Dr Krajmalnik-Brown and James Adams, a colleague at Arizona State, sequenced the DNA of gut bacteria from 20 autistic children to discover which species were present. They found that the children in their sample were missing hundreds of the thousand-plus bacterial species that colonise a “neurotypical” person’s intestine. One notable absence was Prevotella.

    Ten weeks after treatment started the children’s Prevotella levels had multiplied 712-fold. In addition, those of another species, Bifidobacterium, had quadrupled. Bifidobacterium is what is known as a “probiotic” organism—something that acts as a keystone species in the alimentary ecosystem, keeping the mixture of gut bacteria healthy. Now, two years later, although levels of Prevotella have fallen back somewhat, they are still 84 times higher than they were before the experiment started. Levels of Bifidobacterium, meanwhile, have gone up still further—being five times higher than they had been at the beginning of the study. This, says Dr Krajmalnik-Brown, suggests the children’s guts have become healthy environments that can recruit beneficial microbes by themselves.

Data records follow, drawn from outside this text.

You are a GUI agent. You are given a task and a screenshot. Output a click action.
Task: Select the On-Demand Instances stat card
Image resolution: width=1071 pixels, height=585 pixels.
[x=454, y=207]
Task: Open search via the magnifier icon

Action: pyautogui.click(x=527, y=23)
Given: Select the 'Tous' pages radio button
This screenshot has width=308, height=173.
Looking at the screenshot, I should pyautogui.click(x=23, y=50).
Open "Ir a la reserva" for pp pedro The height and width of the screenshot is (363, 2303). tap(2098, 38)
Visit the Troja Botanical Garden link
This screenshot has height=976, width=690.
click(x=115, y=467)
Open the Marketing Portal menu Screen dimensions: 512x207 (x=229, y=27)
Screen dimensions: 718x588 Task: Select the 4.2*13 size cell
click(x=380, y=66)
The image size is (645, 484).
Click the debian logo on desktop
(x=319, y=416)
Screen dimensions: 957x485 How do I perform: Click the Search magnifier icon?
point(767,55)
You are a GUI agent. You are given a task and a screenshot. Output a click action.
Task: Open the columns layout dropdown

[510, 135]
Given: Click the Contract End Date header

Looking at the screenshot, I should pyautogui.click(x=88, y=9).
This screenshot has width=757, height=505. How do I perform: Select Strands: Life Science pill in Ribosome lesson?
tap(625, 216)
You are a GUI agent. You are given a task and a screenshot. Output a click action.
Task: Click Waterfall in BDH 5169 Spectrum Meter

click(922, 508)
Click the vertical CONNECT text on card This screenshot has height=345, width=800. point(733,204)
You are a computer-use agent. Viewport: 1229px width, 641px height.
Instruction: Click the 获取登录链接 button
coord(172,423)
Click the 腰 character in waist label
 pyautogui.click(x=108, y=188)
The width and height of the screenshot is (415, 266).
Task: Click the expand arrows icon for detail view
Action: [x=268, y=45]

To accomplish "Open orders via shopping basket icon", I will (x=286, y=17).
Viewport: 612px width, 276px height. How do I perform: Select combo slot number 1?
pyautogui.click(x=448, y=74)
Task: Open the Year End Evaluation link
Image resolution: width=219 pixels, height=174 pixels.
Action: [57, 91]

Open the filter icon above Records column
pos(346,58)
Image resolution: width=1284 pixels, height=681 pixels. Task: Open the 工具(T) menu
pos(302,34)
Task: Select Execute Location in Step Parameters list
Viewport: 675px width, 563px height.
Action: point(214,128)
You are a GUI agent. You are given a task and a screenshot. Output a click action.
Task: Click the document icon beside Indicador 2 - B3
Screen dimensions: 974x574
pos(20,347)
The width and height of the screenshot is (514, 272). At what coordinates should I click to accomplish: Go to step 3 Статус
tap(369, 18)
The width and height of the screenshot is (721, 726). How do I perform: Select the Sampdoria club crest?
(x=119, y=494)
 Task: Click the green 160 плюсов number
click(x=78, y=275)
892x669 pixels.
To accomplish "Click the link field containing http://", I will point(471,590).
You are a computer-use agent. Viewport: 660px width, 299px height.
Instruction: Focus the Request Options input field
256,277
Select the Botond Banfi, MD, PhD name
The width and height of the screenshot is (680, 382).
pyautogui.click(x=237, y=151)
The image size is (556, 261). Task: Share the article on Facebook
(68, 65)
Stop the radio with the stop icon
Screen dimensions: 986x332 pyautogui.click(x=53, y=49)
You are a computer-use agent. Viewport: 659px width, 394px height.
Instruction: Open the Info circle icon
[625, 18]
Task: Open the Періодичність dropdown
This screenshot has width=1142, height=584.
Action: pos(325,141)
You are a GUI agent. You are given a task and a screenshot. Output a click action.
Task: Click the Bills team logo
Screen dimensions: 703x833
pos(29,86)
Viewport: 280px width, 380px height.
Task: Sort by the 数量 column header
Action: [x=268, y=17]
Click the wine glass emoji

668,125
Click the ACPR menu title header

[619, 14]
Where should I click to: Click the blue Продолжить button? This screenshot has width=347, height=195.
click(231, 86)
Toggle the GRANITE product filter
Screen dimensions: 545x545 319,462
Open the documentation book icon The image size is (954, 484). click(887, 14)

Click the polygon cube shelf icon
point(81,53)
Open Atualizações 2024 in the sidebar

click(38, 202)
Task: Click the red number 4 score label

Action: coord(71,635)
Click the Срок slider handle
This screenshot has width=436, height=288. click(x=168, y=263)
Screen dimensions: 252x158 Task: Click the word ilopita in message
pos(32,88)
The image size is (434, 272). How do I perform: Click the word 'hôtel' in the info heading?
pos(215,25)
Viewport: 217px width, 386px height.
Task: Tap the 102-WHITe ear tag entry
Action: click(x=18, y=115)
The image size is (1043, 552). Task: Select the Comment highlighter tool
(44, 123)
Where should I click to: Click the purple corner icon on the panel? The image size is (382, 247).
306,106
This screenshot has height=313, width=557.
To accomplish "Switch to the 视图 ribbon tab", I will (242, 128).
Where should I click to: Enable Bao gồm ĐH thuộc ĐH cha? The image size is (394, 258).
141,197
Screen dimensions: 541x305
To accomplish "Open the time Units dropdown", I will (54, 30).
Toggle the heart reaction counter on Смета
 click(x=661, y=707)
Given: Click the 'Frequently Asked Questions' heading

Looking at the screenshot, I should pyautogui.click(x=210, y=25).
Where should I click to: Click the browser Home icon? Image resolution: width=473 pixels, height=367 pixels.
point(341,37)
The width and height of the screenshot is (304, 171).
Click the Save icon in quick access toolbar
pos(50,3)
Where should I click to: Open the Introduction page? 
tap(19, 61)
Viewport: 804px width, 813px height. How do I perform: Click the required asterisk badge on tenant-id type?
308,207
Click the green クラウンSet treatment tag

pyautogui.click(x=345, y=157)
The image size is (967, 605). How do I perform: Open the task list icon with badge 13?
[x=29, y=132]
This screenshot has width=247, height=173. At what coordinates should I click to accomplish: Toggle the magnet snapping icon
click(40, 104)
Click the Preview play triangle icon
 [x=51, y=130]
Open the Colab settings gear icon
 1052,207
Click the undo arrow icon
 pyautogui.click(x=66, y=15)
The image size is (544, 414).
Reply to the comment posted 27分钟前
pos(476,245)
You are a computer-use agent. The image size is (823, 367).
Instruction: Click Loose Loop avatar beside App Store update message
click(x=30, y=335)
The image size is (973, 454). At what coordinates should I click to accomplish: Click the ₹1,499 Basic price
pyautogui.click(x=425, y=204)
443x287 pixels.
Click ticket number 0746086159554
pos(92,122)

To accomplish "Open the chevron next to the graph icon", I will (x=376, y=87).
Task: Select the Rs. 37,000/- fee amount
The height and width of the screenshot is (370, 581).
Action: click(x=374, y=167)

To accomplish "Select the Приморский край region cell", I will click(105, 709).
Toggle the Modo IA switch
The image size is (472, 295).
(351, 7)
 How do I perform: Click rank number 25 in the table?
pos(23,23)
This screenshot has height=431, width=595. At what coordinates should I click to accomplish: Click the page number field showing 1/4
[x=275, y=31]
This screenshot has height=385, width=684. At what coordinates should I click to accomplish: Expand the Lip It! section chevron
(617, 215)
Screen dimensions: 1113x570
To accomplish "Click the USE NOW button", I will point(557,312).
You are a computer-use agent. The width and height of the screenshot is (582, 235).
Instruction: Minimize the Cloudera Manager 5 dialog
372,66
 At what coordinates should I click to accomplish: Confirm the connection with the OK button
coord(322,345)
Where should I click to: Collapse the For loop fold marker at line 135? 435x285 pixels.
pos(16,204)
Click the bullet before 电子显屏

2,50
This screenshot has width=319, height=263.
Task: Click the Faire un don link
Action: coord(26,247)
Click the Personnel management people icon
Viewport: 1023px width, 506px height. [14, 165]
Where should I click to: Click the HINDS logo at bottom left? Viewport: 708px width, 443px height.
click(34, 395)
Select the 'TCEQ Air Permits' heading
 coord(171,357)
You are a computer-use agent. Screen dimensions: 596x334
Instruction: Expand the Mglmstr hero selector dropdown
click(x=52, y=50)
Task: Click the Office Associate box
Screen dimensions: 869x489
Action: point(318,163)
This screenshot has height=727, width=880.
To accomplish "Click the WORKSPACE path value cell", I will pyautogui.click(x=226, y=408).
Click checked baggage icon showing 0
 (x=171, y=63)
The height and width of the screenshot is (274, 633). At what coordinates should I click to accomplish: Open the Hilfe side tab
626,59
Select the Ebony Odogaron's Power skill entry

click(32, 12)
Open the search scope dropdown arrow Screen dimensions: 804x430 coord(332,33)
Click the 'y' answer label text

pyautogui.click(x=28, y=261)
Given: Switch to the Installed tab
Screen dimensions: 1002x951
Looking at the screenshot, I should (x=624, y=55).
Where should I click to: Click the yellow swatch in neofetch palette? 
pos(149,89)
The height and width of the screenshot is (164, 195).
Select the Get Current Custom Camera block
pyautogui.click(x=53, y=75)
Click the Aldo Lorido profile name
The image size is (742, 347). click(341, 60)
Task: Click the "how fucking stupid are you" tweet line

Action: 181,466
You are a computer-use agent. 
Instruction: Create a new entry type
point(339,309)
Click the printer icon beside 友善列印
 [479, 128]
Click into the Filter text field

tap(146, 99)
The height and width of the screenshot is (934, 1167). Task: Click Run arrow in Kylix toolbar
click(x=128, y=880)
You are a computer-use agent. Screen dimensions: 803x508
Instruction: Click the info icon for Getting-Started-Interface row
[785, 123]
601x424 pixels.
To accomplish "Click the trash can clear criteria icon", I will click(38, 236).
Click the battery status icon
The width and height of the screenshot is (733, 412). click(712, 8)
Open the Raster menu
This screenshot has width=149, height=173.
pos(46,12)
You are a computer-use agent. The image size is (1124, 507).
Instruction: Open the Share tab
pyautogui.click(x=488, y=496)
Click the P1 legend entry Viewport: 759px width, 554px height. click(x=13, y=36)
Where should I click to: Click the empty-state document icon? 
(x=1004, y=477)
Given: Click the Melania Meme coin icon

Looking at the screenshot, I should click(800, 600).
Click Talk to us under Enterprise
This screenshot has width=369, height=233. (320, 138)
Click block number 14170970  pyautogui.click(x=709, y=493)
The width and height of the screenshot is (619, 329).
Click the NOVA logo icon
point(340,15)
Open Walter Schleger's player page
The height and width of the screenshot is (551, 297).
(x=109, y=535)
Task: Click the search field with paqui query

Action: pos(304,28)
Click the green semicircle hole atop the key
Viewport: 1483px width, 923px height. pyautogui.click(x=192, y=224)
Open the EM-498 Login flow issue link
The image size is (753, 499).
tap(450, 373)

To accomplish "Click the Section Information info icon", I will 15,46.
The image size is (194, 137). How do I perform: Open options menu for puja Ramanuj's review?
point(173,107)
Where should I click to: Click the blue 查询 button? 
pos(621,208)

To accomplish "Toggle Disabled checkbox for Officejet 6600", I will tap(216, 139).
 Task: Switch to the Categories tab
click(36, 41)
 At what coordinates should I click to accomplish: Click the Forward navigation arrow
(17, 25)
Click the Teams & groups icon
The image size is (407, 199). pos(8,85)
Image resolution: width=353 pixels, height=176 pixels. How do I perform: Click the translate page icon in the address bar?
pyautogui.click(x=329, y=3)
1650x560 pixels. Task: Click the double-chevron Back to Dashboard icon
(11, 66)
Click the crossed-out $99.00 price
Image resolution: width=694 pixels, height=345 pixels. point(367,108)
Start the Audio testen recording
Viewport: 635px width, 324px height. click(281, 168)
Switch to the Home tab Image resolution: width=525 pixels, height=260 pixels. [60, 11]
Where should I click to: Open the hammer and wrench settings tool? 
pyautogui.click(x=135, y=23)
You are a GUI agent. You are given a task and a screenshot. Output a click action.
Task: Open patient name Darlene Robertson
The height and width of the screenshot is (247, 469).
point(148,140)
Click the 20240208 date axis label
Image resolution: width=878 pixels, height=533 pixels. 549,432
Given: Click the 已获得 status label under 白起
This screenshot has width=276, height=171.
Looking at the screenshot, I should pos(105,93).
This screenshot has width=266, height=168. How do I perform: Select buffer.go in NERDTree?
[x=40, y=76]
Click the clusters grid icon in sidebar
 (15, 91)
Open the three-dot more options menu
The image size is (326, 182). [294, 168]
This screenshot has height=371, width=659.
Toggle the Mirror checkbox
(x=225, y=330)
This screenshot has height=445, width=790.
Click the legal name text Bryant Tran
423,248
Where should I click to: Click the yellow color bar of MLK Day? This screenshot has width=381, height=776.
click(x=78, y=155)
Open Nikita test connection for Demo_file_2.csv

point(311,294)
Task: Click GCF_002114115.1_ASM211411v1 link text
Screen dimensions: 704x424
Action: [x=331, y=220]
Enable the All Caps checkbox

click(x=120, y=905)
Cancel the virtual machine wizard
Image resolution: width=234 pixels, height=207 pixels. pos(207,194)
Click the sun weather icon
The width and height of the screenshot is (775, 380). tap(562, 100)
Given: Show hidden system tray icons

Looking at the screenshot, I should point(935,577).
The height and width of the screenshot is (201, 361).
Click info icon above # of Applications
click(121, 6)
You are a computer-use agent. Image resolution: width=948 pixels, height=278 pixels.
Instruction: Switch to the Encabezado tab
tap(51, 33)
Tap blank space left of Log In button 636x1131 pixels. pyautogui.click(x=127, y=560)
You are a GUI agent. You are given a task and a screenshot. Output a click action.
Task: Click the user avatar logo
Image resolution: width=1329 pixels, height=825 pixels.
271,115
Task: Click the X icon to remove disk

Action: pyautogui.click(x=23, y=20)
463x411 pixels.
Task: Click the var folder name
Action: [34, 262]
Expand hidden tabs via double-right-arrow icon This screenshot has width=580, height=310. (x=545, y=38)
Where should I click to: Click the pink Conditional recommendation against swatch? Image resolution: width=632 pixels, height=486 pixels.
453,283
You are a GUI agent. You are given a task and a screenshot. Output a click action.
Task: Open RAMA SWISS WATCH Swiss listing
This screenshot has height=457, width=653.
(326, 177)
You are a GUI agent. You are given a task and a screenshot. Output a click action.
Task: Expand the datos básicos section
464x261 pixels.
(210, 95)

    Crucially, these changes in gut bacteria have translated into behavioural changes. Even 18 weeks after treatment started the children had begun showing reduced symptoms of autism. After two years, only three of them still rated as severe, while eight fell below the diagnostic cut-off point for ASD altogether. These eight thus now count as neurotypical.



Dala:

You have to wonder, now, if it might be that treating infants for infections with antibiotics might be playing a role in this. Of course, that can easily be fixed now with probiotic treatments or fecal transplants, if this turns out to be the case.